Times have changed since 2006, and The Times has changed with them.
The paper celebrates 74 years Jan. 26. Maybe this time next year, we can celebrate as we turn a big 75.
My 15 years is but a short blip in the history of the paper, founded by Charles and Lessie Smithgall in 1947.
Some of you have been subscribing much longer than my 15 years. Some of you have been subscribing longer than I’ve been alive.
As I learned the ropes on the copy desk, I slowly learned the legacy of the paper, too. I learned about the Smithgalls and their work at the paper and many philanthropic endeavors around town. I learned names like Sylvan Meyer and Phil Jackson. For the newcomers, Meyer was editor at The Times for several years. He was respected by staff and faced threats from some in the community for his support of civil rights in the 1950s and ’60s.
Jackson was a longtime sports editor described by many as “a character,” and he documented the region’s sports for decades.
Though these legends have passed — except Lessie who each year marks another birthday past 100 — their stories have been passed down by those who’ve toiled away at our stacked stone building on Green Street.

- [RECORDS PROVIDED]

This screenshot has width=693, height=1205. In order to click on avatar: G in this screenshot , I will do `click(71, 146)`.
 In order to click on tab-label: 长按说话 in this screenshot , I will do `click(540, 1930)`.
---
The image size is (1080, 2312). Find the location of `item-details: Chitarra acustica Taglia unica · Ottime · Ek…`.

- [WHAT YOU WILL DO]
• 1. In the newspaper column, rewrite the stretch from "Times have changed" through "1950s and ’60s.", replacing "copy desk" with "news desk".
• 2. Name every person the newspaper column mentions by name.
• 3. Extend the newspaper column with a few more sentences, picking up after its final sentence.

- [ANSWERS TO THE EXERCISES]
• 1.
Times have changed since 2006, and The Times has changed with them.
The paper celebrates 74 years Jan. 26. Maybe this time next year, we can celebrate as we turn a big 75.
My 15 years is but a short blip in the history of the paper, founded by Charles and Lessie Smithgall in 1947.
Some of you have been subscribing much longer than my 15 years. Some of you have been subscribing longer than I’ve been alive.
As I learned the ropes on the news desk, I slowly learned the legacy of the paper, too. I learned about the Smithgalls and their work at the paper and many philanthropic endeavors around town. I learned names like Sylvan Meyer and Phil Jackson. For the newcomers, Meyer was editor at The Times for several years. He was respected by staff and faced threats from some in the community for his support of civil rights in the 1950s and ’60s.

• 2. Charles Smithgall, Lessie Smithgall, Sylvan Meyer, Phil Jackson

• 3.
The editor before me, who kept a lower profile but marked about as many years as Jackson did at The Times, oft refers to our newsroom as the old garage, referencing when the space was indeed a parking garage. The building was expanded ahead of the 1996 Olympics, becoming what is now a large space for a smaller staff, many of whom work from their homes these days.
In my 15 years, more characters have come and gone through our newsroom, some spending brief stints but making a big impact, others names I almost forget and still others who have their own stories to tell from the years they have spent at The Times. Most quietly and diligently work each day to provide local news that matters to you.
Some of the stories I remember best are the ones we tell about this community. The time a young and energetic reporter agreed to work the fields at Jaemor to tell the story of immigrant labor at the popular farm. The time a reporter and photographer journeyed from the headwaters of the Chattahoochee to the Apalachicola Bay to discover deeper stories in the water war saga involving Lake Lanier.
The drama of local politics and personnel that has resulted in reporter after reporter catching wind of a big story, nailing down the details and getting a big lead headline.
This past year and upcoming year will have their own stories, marked by the historic changes that our team has reported and experienced.
Then there are the stories of the newsroom. The time I sent a college intern off to look for a young bear that had been spotted by the office. My boss joked I had sent the only person smaller than me off to hunt a bear that could eat her in one bite. I don’t recall whether she found the bear, but she got her story.
The time one of my reporters called me to see if I could get photos at a breaking crime scene at an upscale subdivision minutes from my house. She’d heard the breaking news, but I was closest to the scene. A security guard came chasing after me in his golf cart before I ever got to the scene.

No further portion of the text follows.